= Task instructions =
Print the listing from its first line through the line that contains "point(95,1117)". Reproduce every line in that stretch unchanged.

= Dataset rows =
* BEGIN *
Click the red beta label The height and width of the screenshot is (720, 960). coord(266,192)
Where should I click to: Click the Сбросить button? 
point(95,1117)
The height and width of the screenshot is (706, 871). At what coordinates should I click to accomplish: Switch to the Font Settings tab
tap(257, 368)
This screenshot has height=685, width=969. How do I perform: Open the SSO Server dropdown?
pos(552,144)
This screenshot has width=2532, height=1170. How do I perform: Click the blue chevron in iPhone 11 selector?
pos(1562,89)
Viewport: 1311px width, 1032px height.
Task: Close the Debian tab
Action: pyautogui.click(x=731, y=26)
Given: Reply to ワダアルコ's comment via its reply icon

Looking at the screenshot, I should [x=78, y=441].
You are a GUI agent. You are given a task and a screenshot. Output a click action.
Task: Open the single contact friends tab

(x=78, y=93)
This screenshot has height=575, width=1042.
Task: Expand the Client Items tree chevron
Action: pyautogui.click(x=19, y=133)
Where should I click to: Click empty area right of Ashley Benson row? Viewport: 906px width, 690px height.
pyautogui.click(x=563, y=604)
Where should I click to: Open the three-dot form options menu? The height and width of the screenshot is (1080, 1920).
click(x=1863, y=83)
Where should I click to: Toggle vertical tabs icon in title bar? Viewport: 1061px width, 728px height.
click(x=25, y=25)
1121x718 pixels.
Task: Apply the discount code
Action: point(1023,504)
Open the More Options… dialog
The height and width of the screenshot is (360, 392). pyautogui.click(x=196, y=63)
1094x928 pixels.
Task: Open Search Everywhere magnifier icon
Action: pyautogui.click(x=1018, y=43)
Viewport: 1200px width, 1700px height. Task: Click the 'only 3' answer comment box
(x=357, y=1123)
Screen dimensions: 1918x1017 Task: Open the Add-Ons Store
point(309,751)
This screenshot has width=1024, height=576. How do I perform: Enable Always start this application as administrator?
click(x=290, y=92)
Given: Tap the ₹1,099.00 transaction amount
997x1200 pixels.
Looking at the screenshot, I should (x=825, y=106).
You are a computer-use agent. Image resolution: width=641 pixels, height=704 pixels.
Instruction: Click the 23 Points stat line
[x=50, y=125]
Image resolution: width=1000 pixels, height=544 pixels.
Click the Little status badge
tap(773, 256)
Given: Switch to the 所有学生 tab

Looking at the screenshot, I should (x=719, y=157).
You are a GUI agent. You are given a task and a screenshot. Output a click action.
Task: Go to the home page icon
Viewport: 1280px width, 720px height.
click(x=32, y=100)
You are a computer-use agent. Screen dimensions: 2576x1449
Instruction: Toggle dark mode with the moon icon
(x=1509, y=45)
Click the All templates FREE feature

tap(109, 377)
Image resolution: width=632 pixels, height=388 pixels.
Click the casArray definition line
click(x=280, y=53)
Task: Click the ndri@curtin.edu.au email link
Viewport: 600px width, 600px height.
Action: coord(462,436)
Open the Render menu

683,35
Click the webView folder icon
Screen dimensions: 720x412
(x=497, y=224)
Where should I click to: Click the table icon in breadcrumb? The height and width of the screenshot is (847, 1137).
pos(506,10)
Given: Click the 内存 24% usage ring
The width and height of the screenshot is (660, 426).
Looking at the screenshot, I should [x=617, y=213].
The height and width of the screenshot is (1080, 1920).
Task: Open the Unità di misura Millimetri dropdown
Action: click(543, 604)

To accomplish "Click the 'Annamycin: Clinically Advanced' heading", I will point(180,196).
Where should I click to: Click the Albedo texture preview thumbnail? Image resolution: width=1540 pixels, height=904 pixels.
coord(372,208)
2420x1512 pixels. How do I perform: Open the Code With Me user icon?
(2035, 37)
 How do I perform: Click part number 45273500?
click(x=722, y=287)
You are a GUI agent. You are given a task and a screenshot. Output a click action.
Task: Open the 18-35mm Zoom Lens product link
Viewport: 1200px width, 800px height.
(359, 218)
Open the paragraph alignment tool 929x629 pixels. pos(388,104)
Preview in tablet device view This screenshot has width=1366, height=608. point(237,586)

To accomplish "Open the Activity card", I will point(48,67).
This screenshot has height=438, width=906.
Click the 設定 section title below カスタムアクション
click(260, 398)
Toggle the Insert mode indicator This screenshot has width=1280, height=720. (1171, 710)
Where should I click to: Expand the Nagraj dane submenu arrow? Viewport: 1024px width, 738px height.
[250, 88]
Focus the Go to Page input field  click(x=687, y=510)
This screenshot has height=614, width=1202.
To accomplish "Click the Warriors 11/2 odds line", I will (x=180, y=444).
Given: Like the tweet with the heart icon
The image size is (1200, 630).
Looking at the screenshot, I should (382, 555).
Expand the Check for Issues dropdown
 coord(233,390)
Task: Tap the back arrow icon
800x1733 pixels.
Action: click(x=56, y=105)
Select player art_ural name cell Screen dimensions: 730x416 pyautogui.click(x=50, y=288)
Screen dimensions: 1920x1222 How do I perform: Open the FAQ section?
* END *
= Result of the exercise =
Click the red beta label The height and width of the screenshot is (720, 960). coord(266,192)
Where should I click to: Click the Сбросить button? 
point(95,1117)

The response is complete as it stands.